PROBLEM TO SOLVE ▸ Which of the lines in the data below contain the string "agent"? Copy each of them.

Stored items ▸
^^^^^^^^^^^^^^^^

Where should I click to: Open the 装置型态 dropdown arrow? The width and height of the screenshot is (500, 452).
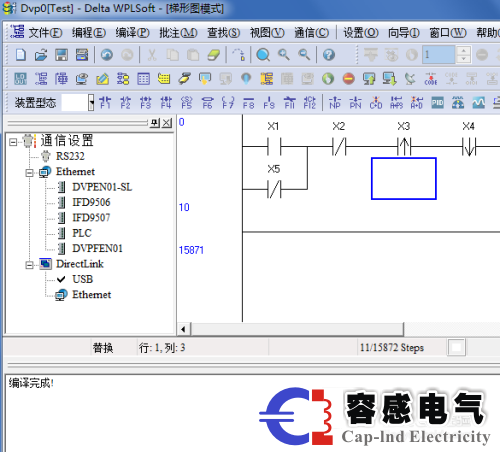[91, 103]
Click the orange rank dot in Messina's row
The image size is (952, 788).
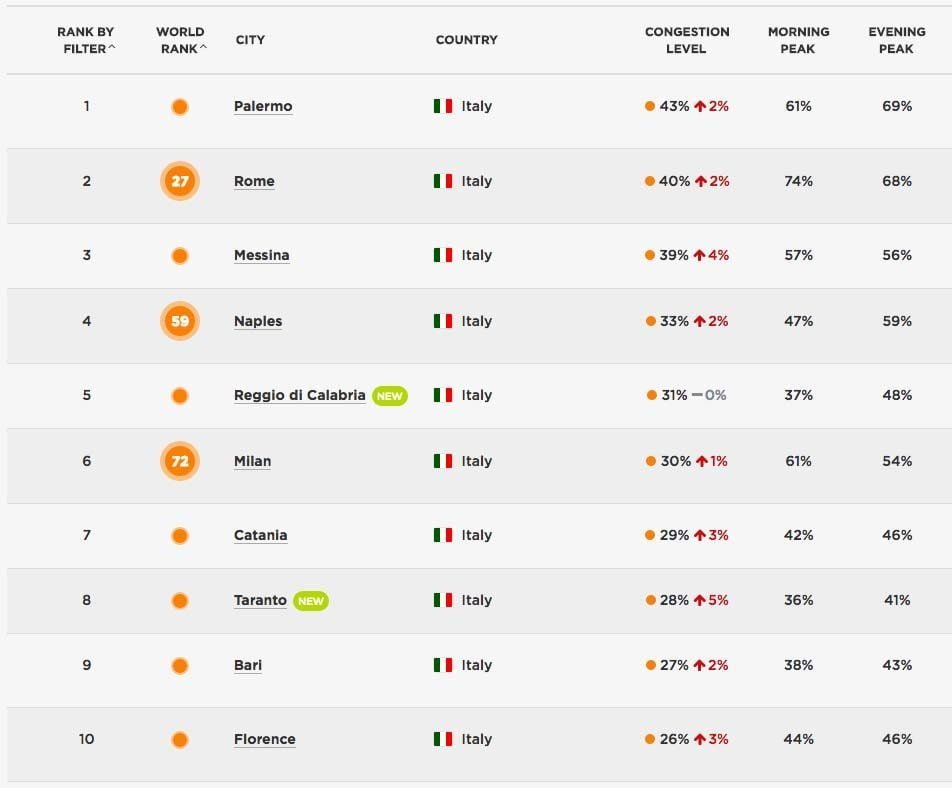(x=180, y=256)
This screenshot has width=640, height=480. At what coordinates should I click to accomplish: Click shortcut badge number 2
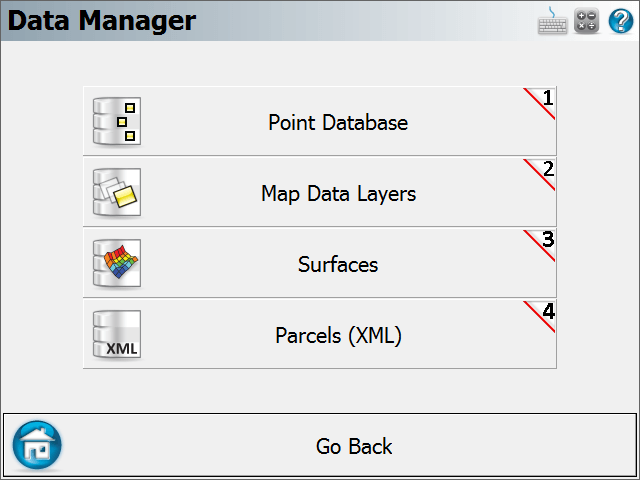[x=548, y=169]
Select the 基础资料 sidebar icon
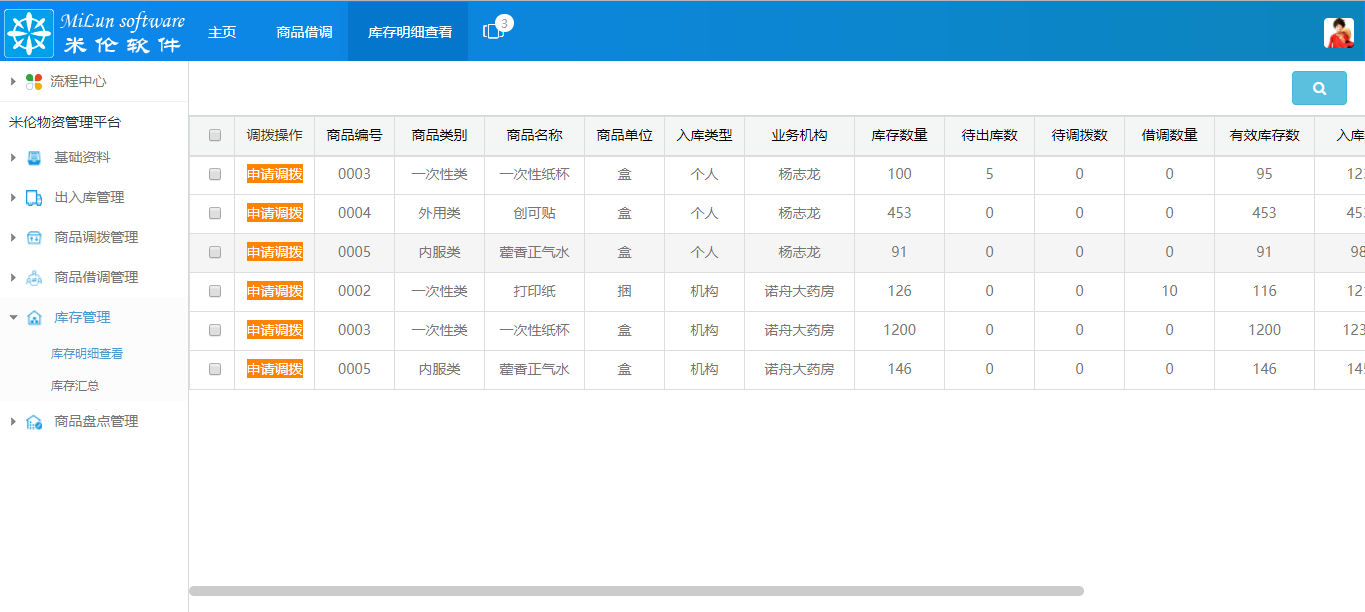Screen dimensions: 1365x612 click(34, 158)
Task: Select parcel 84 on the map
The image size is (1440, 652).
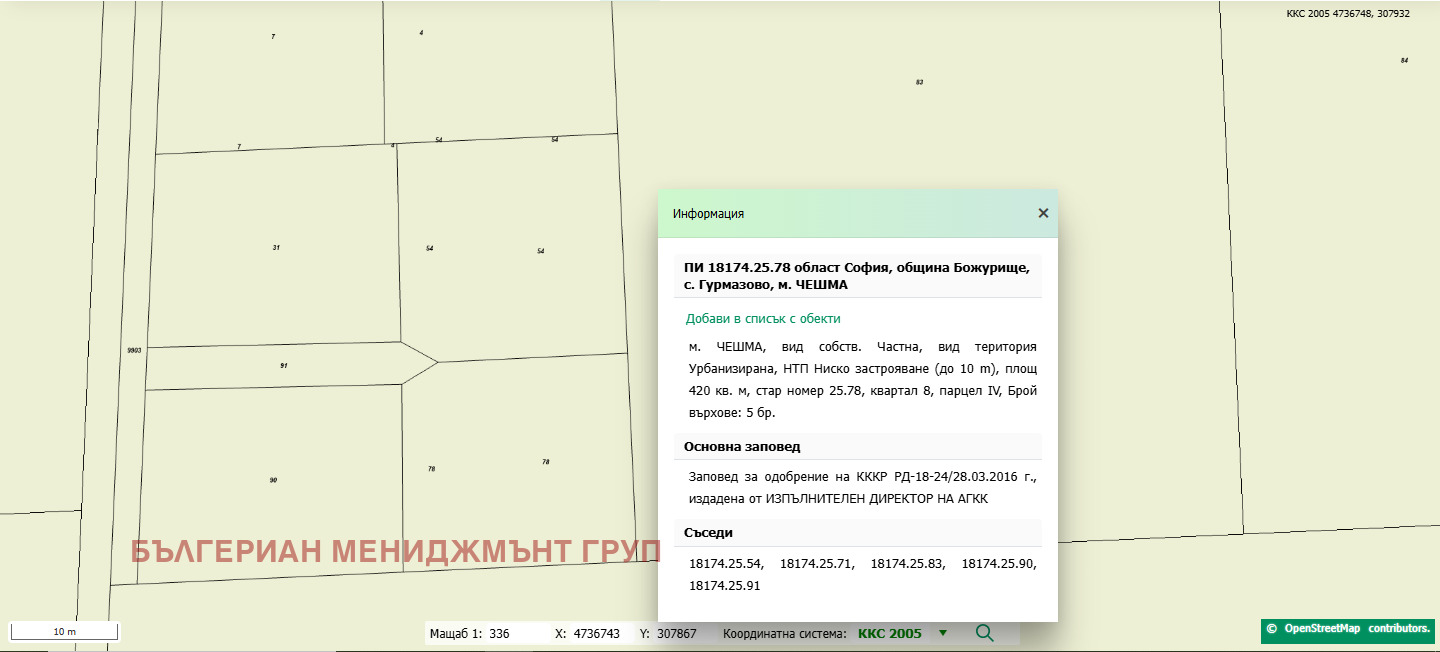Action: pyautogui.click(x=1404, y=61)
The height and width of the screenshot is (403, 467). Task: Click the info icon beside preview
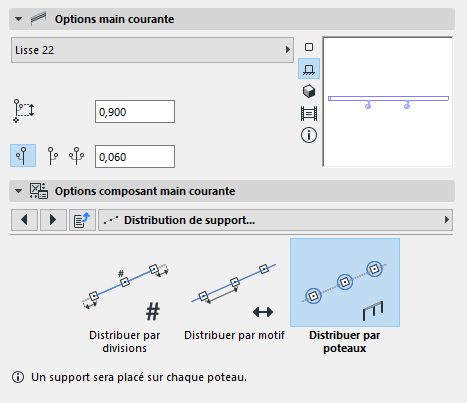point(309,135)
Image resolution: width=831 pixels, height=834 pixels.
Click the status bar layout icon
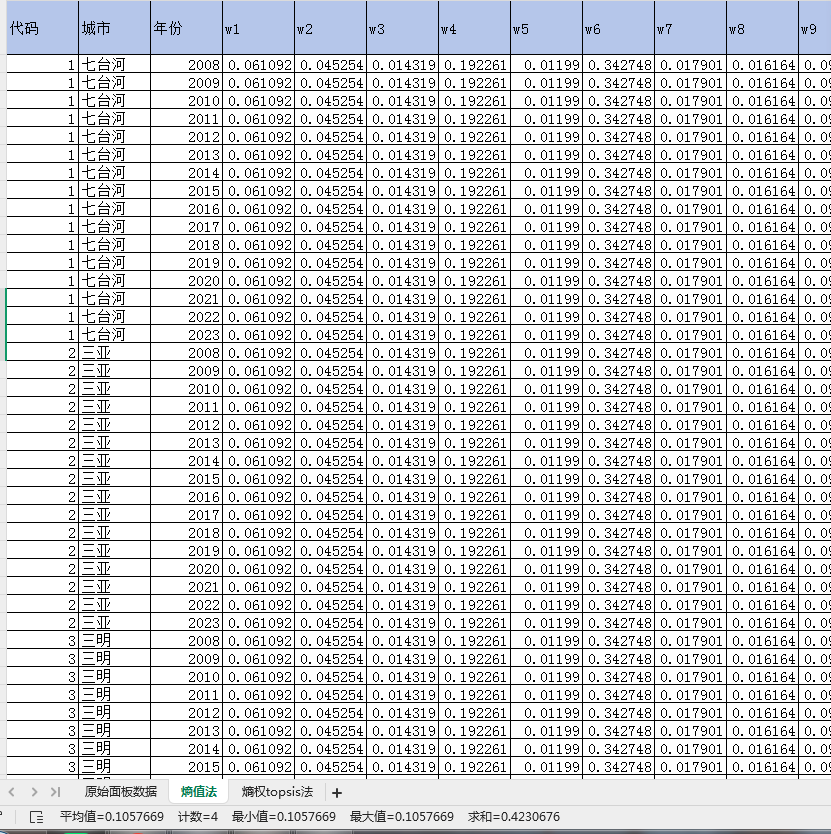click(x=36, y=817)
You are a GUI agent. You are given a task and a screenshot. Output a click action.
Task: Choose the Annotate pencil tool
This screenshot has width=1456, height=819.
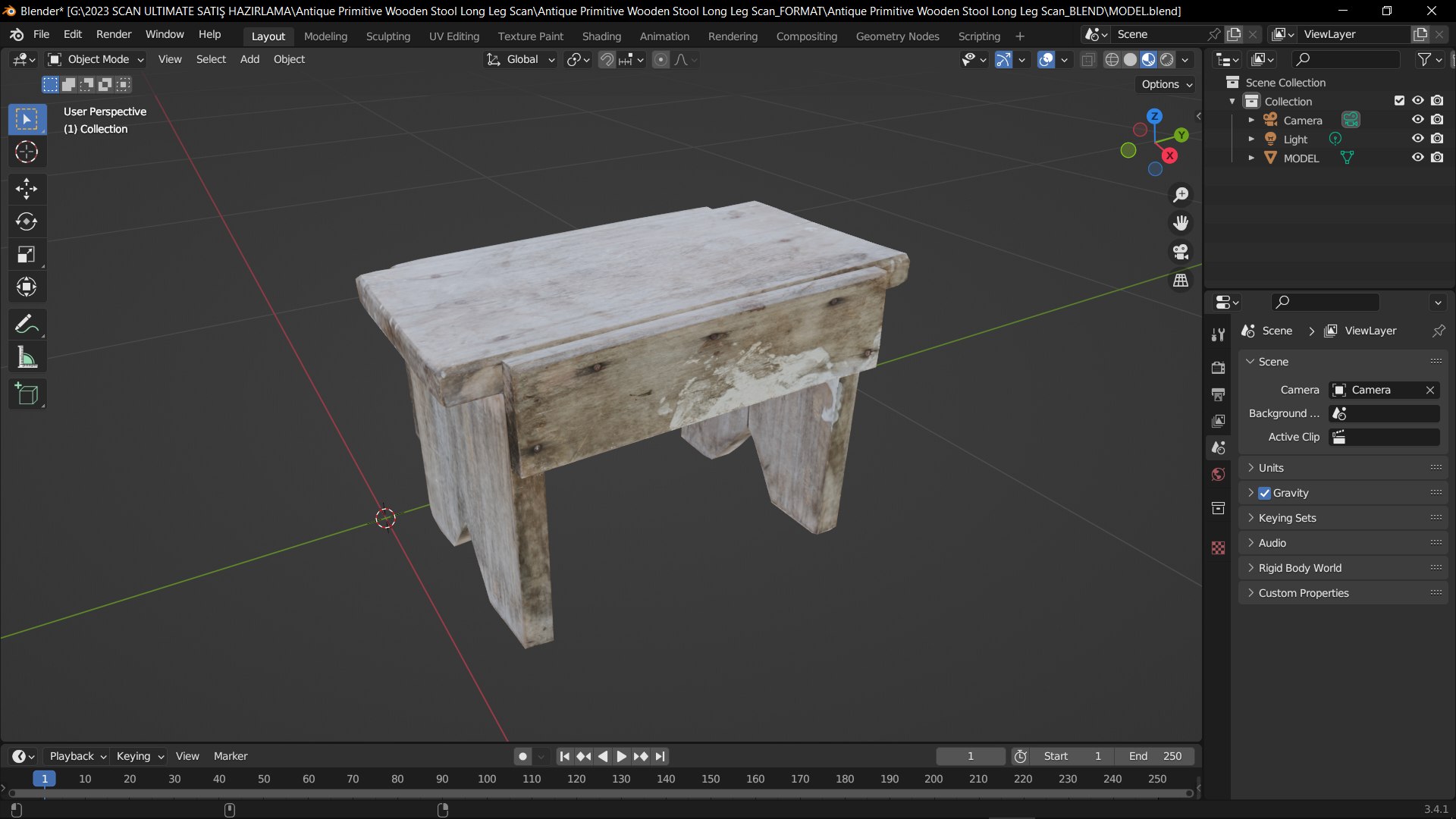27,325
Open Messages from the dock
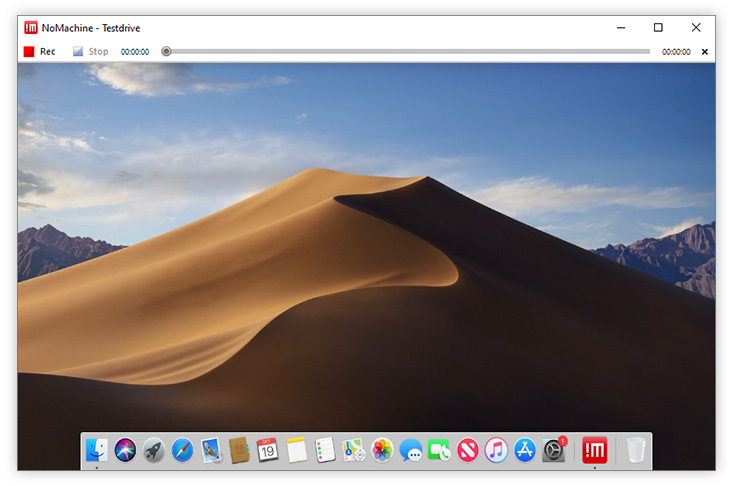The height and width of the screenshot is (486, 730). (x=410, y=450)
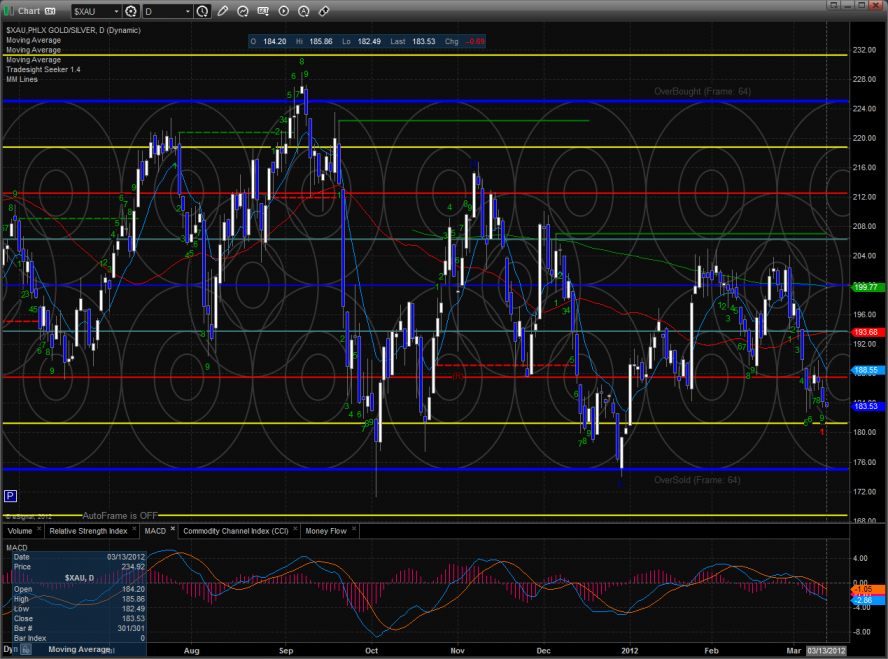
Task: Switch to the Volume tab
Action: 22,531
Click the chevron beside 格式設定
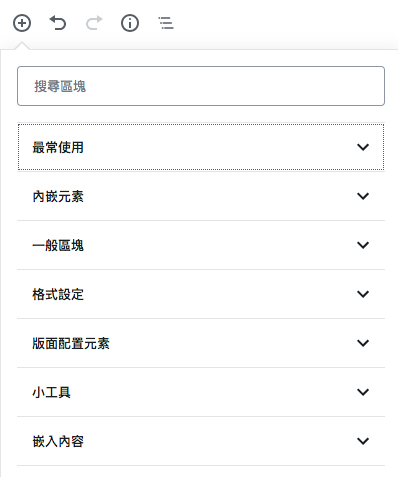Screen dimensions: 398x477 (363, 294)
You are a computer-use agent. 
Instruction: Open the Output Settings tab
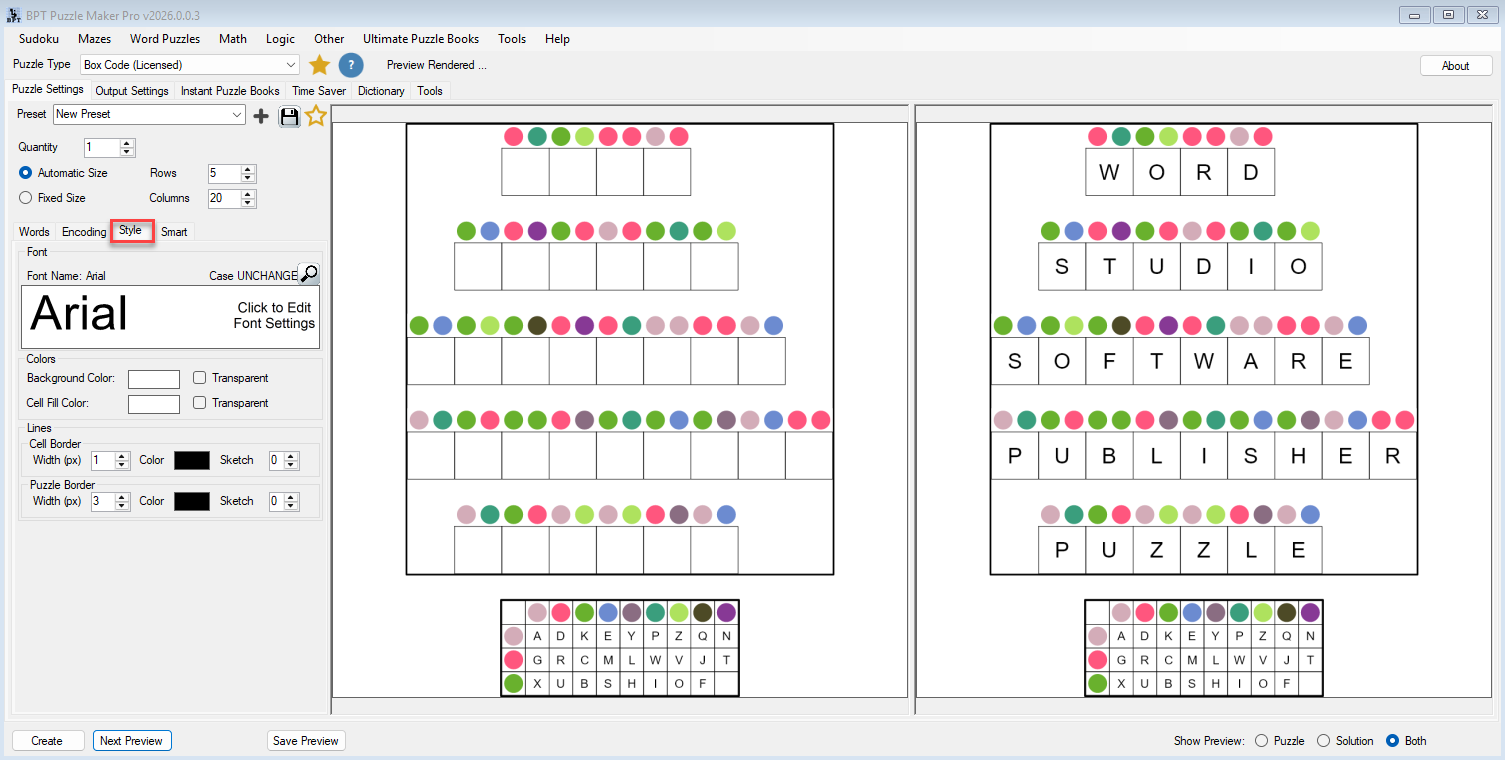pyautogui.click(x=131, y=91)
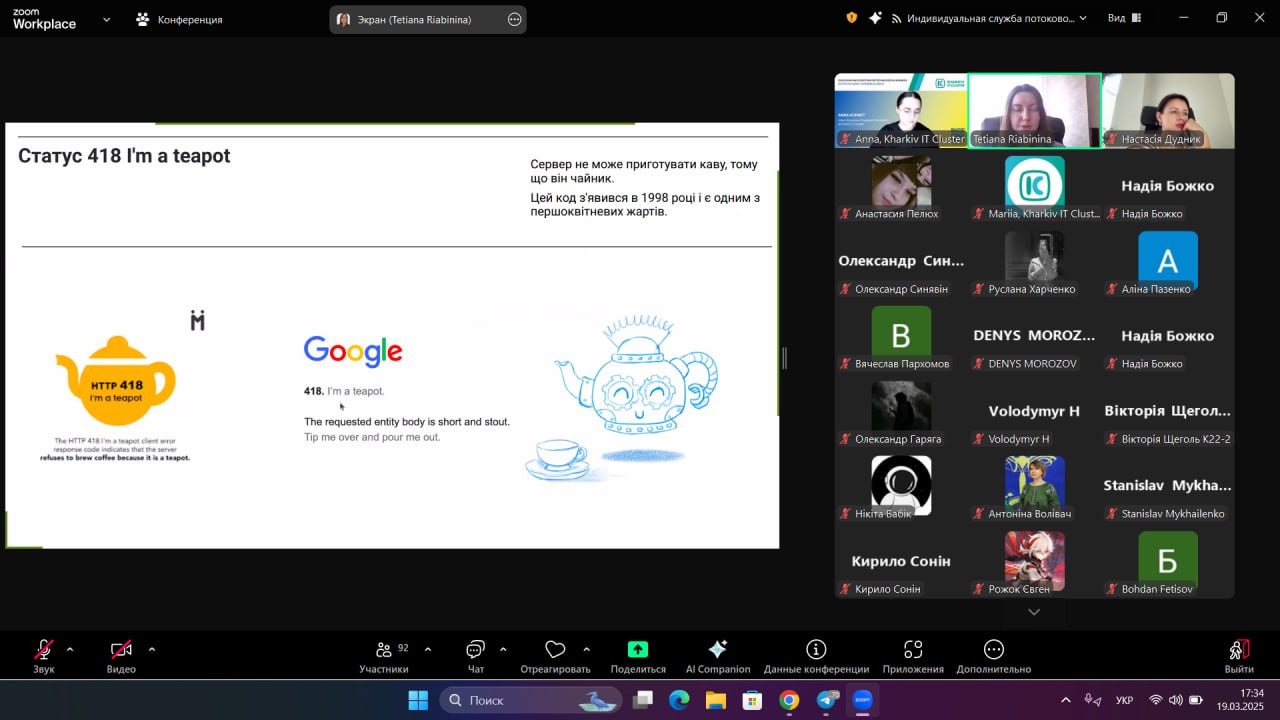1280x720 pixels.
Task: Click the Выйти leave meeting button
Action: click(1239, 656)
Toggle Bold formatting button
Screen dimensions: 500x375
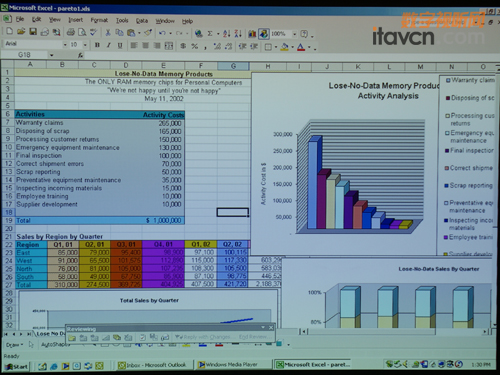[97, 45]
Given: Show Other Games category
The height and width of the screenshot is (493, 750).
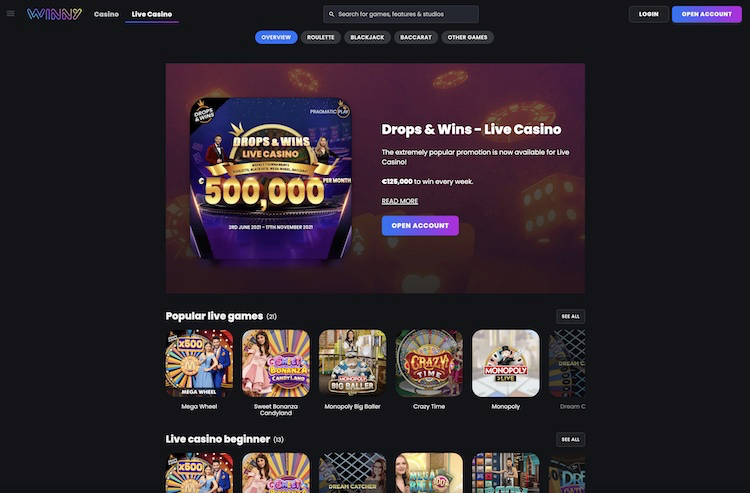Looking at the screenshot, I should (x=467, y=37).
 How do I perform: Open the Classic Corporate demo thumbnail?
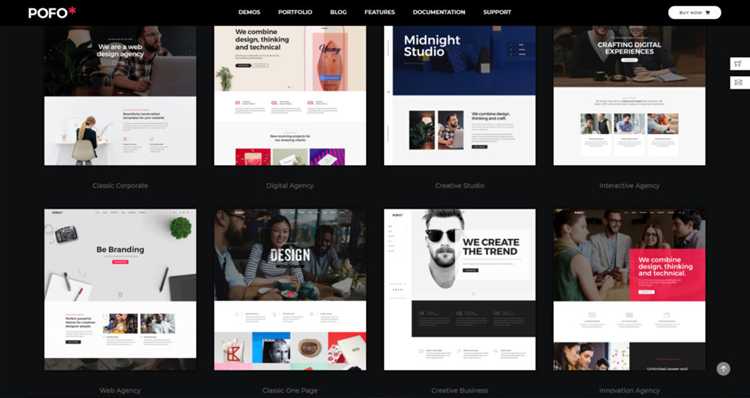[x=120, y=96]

^^^^^^^^^^^^^^^^

YOUR RESPONSE ▸
You are a GUI agent. You are given a task and a screenshot. Output a click action.
You are a computer-use agent. 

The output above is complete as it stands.